→ **Your objective**
Every line below containing the word "agent" should be found and copied.

→ **Input records**
■ ■ ■

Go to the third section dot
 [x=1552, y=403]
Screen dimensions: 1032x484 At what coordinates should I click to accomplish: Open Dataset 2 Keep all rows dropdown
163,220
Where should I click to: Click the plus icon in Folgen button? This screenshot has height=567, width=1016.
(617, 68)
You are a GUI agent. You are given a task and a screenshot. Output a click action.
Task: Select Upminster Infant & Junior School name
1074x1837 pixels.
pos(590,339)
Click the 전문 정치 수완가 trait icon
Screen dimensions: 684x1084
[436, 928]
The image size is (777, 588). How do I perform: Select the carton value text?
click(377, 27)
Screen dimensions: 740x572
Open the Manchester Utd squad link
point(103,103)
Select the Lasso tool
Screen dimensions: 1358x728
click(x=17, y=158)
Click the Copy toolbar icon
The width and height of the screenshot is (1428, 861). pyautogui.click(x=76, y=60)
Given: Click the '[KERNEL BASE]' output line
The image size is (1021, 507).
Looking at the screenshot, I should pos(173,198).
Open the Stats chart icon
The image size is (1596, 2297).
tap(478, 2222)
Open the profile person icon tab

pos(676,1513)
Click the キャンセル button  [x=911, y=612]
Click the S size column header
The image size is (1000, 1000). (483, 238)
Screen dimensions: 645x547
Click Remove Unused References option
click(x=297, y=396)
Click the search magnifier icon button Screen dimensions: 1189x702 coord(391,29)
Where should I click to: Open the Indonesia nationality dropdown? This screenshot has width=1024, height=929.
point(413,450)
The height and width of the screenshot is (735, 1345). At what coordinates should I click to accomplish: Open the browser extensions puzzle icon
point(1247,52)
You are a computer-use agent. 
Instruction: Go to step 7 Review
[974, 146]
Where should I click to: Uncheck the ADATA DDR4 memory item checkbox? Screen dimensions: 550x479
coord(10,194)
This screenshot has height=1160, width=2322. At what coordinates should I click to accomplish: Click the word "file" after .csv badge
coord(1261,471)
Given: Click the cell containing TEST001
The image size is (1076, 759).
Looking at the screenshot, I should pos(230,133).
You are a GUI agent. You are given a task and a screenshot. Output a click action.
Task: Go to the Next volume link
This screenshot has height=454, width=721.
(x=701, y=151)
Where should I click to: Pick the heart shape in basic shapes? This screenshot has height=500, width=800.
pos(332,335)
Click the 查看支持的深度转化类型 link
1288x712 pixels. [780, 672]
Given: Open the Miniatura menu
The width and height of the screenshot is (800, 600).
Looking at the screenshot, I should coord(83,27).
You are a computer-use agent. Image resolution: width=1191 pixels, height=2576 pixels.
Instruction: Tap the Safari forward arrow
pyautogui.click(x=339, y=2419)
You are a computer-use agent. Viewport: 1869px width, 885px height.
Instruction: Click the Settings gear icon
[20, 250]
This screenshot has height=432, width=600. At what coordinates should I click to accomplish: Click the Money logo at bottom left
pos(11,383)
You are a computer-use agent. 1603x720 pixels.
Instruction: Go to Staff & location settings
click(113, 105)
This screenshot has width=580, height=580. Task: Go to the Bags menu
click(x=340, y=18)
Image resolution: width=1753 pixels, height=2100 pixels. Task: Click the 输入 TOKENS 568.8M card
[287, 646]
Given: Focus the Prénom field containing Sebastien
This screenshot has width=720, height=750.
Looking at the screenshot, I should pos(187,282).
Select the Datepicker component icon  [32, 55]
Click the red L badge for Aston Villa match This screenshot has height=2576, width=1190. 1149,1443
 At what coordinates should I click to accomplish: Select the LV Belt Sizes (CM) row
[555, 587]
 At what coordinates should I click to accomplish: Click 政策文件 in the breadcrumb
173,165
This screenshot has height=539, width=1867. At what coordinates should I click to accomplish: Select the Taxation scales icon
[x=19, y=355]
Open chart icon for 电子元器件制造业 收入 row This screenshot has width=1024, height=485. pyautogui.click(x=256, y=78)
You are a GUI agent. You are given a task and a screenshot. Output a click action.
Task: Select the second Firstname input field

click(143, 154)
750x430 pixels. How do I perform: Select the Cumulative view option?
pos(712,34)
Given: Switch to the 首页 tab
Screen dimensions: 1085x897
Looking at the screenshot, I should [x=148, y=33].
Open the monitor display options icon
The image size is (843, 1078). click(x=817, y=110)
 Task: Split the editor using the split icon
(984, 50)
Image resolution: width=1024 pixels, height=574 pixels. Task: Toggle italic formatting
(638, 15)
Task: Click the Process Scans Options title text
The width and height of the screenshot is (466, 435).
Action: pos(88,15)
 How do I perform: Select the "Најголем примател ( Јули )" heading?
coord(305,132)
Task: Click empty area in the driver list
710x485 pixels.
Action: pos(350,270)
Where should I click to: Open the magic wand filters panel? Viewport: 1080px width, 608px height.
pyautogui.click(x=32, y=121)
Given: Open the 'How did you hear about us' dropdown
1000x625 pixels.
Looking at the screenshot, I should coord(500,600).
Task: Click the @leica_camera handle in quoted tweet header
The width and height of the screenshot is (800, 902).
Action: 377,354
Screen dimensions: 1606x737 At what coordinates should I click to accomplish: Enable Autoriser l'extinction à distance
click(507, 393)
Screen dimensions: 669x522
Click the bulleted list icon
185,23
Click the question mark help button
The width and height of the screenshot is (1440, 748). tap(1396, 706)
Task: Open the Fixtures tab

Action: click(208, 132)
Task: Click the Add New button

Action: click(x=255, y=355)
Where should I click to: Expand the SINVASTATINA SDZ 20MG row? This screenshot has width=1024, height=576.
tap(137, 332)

■ ■ ■

→ **Finished exercise**
You are a GUI agent. You are given a task and a screenshot. Output a click action.
You are a computer-use agent. 
You are a GUI agent. You are given a task and a screenshot. Output a click action.
You are a computer-use agent. Image resolution: width=1191 pixels, height=2576 pixels.
You are a computer-use agent. Viewport: 1869px width, 885px height.
You are a computer-use agent. 1603x720 pixels.
You are a GUI agent. You are given a task and a screenshot. Output a click action.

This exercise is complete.